• [Tarefa a realizar]: Edite o trecho que vai da linha com "Screen dimensions: 414x507" até a linha com "pyautogui.click(x=917, y=124)", trocando "Report Layout" por "Page Layout" e mantendo todo o resto igual. Apresente apenas essas linhas.

• [Dados apresentados]:
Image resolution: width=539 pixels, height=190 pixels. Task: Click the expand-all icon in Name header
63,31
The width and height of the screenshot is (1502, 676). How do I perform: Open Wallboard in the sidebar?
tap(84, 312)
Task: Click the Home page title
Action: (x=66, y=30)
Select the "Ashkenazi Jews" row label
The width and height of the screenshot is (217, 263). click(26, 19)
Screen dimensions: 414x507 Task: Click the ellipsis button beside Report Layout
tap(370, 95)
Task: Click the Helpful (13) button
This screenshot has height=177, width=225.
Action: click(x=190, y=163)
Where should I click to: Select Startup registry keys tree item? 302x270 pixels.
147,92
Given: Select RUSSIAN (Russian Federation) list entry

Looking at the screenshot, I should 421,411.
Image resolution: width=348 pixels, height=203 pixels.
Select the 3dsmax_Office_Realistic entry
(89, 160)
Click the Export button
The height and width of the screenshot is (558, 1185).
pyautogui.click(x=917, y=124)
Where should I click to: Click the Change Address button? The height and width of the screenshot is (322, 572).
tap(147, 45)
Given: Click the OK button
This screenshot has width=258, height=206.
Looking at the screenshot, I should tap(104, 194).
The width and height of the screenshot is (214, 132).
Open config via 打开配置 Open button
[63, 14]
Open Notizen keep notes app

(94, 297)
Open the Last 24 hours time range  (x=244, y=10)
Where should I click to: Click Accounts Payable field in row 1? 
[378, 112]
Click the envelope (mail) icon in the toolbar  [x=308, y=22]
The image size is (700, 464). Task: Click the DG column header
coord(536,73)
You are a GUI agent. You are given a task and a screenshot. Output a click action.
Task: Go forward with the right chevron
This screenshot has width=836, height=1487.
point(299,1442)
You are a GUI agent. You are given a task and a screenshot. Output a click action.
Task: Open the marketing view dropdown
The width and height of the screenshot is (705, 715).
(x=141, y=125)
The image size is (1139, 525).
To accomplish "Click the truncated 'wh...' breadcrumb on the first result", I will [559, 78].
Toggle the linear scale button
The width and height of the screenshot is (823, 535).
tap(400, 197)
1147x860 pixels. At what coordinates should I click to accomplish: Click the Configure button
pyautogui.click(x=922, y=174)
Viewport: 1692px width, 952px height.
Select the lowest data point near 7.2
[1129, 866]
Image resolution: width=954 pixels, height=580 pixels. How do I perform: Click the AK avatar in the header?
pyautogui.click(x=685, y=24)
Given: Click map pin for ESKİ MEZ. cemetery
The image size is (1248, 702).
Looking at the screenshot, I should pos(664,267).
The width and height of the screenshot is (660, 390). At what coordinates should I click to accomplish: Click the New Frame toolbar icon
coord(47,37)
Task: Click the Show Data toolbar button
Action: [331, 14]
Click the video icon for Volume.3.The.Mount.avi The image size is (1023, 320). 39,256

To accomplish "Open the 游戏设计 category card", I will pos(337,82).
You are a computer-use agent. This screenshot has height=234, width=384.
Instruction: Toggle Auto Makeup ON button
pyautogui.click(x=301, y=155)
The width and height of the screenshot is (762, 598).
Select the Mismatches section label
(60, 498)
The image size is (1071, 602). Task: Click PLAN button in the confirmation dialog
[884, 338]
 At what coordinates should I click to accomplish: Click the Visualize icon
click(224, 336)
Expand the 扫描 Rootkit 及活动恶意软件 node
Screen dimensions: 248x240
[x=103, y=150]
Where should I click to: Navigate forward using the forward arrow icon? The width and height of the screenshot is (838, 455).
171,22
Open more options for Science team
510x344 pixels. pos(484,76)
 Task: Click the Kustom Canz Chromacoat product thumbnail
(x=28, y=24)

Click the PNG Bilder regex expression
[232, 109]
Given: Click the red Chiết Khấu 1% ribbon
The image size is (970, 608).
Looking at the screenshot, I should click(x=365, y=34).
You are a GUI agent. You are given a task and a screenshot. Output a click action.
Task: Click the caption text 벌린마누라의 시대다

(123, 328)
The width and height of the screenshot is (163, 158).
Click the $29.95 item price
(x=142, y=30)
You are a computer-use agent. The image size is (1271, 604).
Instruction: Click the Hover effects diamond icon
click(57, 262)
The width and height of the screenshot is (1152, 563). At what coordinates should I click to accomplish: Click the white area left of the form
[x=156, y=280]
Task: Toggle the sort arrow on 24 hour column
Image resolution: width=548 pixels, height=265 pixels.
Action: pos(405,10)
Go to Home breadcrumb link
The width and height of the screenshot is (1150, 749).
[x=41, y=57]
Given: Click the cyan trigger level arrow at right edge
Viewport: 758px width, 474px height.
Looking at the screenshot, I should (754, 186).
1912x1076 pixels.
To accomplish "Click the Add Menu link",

• [Resposta escrita]:
Screen dimensions: 414x507 Task: Click the ellipsis button beside Page Layout
tap(370, 95)
Task: Click the Helpful (13) button
This screenshot has height=177, width=225.
Action: click(x=190, y=163)
Where should I click to: Select Startup registry keys tree item? 302x270 pixels.
147,92
Given: Select RUSSIAN (Russian Federation) list entry

Looking at the screenshot, I should 421,411.
Image resolution: width=348 pixels, height=203 pixels.
Select the 3dsmax_Office_Realistic entry
(89, 160)
Click the Export button
The height and width of the screenshot is (558, 1185).
pyautogui.click(x=917, y=124)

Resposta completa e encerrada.